Comment remplacer l’Acacia mangium ?

Le 28 juin 2019, les équipes du GEPOG ont effectué une rencontre au sein des locaux de la DEAL dans le but d’acquérir des connaissances afin de sélectionner les espèces de plantes locales qui pourraient remplacer l’espèce exotique envahissante, Acacia mangium, ciblée par des actions de lutte dans le cadre du Life BIODIV’OM.

Avancée d’une ligne d’Acacia mangium sur un milieu ouvert © Anna STIER

L’Acacia mangium

L’Acacia mangium, originaire d’Australie, Indonésie et Papouasie Nouvelle-Guinée, a été introduit dans les années 80 pour la revégétalisation des sites miniers. Par sa croissance rapide et sa capacité à transformer les sols, l’espèce menace les savanes et plus généralement les milieux ouverts en provoquant la fermeture du milieu. De plus, sa litière est difficilement dégradable et empêche la réinstallation des espèces indigènes.

Actuellement, l’espèce figure parmi les espèces invasives les plus problématiques de Guyane.

Les usages actuels

L’Acacia mangium a été utilisé depuis des années dans le but d’enrichir le sol en azote, d’obtenir de l’ombrage chez les particuliers et de réaliser des haies. Ses capacités à croître sur des sols pauvres, acides et inondés ont encouragé l’utilisation de l’espèce.
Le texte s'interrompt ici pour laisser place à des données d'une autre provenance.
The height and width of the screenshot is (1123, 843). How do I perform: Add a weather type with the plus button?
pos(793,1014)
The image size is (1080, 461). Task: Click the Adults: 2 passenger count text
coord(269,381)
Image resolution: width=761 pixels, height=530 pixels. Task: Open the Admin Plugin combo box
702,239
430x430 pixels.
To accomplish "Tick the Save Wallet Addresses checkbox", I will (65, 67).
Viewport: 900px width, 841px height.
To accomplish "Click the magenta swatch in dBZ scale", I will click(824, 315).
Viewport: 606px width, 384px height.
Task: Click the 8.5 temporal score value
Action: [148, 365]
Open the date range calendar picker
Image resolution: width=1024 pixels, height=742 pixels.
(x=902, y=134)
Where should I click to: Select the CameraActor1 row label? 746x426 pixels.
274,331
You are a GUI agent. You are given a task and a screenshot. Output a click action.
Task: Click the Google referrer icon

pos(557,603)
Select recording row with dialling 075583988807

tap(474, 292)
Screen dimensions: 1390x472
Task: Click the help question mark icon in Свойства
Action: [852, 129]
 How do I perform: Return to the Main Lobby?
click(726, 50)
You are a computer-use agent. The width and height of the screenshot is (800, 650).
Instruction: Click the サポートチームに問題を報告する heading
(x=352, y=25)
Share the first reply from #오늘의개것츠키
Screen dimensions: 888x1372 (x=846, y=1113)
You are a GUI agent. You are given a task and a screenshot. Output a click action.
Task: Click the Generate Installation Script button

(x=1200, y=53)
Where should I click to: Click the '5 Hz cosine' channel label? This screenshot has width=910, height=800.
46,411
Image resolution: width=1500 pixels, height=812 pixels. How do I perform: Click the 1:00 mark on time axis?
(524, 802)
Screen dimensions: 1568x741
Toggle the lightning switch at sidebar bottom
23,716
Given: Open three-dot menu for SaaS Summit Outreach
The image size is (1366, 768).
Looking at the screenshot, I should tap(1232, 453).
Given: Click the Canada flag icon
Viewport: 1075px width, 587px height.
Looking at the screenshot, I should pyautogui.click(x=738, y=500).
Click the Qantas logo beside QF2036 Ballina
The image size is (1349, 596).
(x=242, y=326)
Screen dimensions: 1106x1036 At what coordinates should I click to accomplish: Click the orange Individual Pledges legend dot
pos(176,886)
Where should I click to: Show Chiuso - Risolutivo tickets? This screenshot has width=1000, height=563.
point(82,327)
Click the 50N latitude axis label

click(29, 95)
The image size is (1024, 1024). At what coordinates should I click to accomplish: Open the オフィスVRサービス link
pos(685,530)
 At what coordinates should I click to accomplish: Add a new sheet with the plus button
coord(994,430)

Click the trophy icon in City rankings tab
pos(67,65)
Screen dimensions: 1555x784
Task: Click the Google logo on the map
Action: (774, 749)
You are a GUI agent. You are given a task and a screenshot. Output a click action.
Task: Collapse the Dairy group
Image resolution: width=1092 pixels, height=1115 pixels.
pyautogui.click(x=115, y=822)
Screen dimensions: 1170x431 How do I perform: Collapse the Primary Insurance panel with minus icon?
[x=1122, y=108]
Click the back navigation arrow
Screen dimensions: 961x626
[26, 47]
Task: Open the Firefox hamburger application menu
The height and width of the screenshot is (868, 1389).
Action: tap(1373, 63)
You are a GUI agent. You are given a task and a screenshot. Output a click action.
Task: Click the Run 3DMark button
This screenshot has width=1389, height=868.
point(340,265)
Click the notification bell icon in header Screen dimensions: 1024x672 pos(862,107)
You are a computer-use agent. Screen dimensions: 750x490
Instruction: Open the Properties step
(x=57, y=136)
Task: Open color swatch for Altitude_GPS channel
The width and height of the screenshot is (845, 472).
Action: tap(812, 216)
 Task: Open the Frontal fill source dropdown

Actuellement l’espèce est également utilisée par les populations pour la production de bois de chauffe et de construction, la protection contre le vent et le soleil, la création de coupes-vue, la restauration de sites dégradés, l’alimentation animale et  en tant que pulpe à papier.

Etant donné les actions de lutte contre cette espèce largement utilisée par les populations, une des actions du Life BIODIV’OM consiste à identifier une liste d’espèces locales capables de remplacer l’Acacia mangium et de fournir les mêmes usages.

Les acteurs de cette rencontre

Au cours de cette réunion, plusieurs acteurs ont permis d’enrichir les échanges tels que plusieurs représentants de la DEAL, des botanistes du Conseil Scientifique Régional du Patrimoine Naturel (CSRPN), de l’ONF et de l’association SEPANGUY, ainsi que des représentants de la Chambre d’Agriculture, des Mairies de Rémire-Montjoly et Matoury, du Parc Naturel Régional (PNRG), de l’Unité Mixte de Recherche EcoFoG ainsi qu’une Paysagiste indépendante.

En l’espace de deux heures, une première proposition de 18 espèces est ressortie des réflexions.